::: DATA ENTRIES
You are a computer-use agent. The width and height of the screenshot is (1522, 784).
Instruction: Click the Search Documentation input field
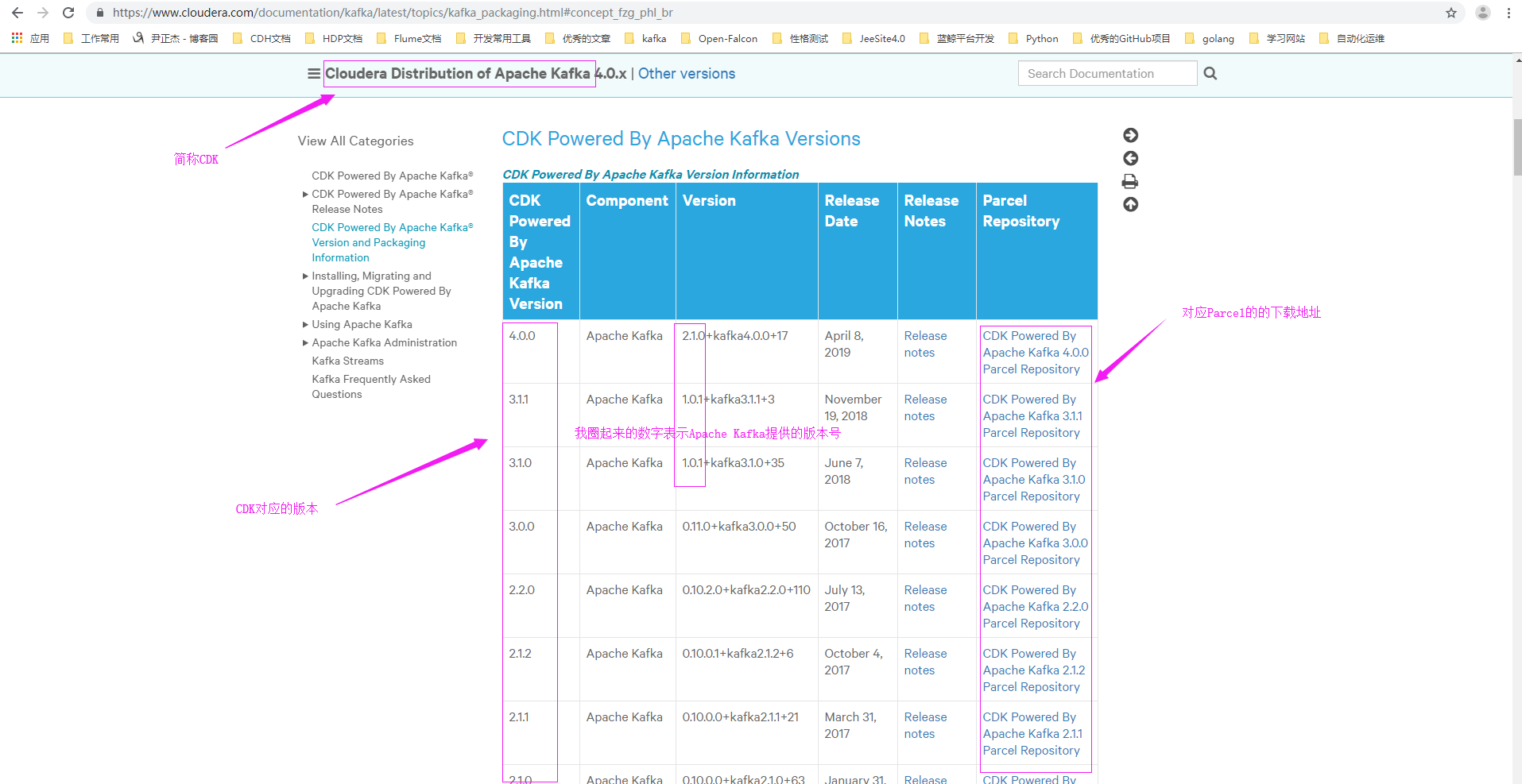[x=1106, y=73]
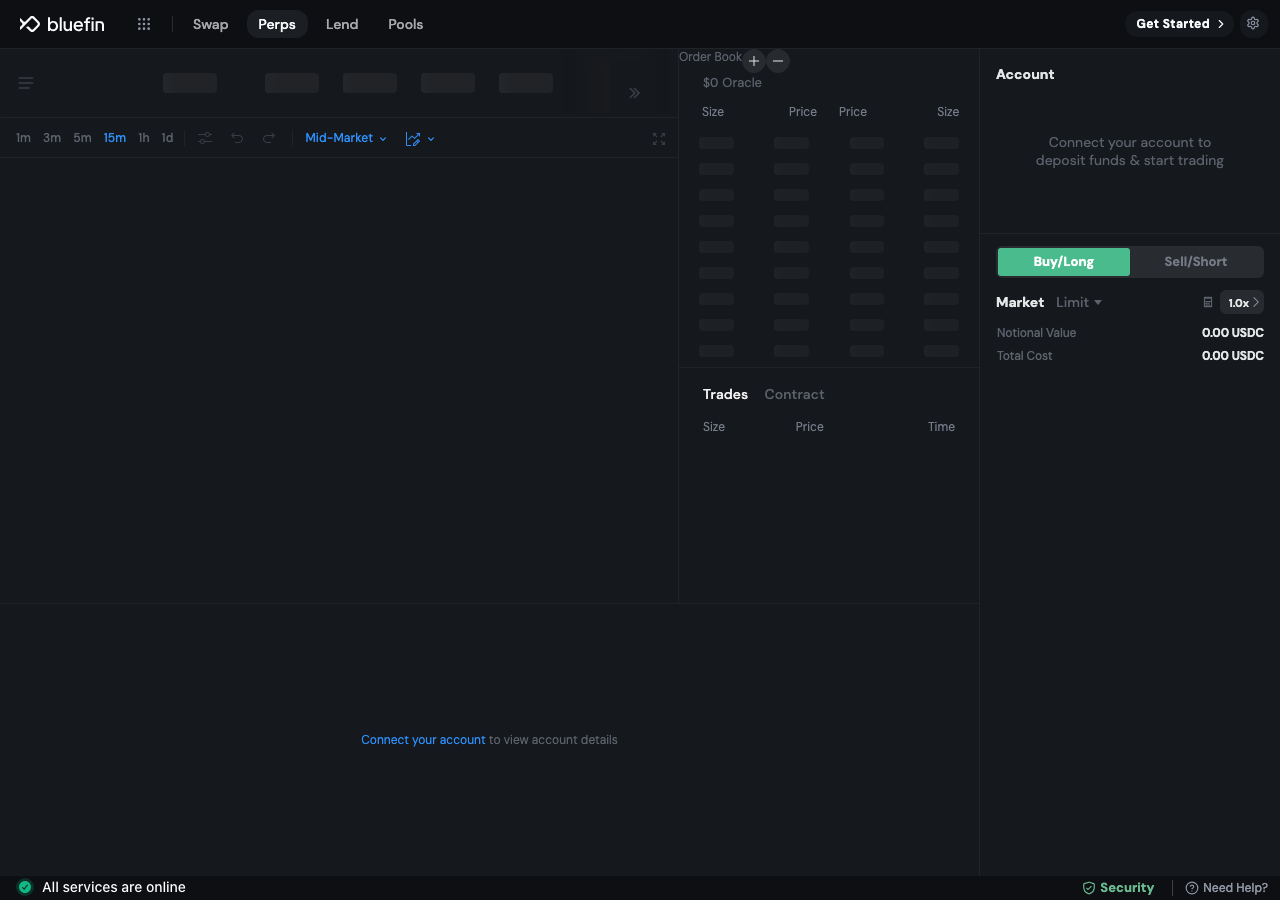Click the hamburger list icon above the chart

click(26, 83)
::::::
:: SET EXERCISE ::
Write out the entries above again with "input field" swapped for "text box", changing nothing else and omitting the pictures.

:: EXERCISE SOLUTION ::
You are a computer-use agent. The width and height of the screenshot is (1522, 784).
Instruction: Click the Search Documentation text box
[x=1106, y=73]
Click the hamburger list icon above the chart

click(26, 83)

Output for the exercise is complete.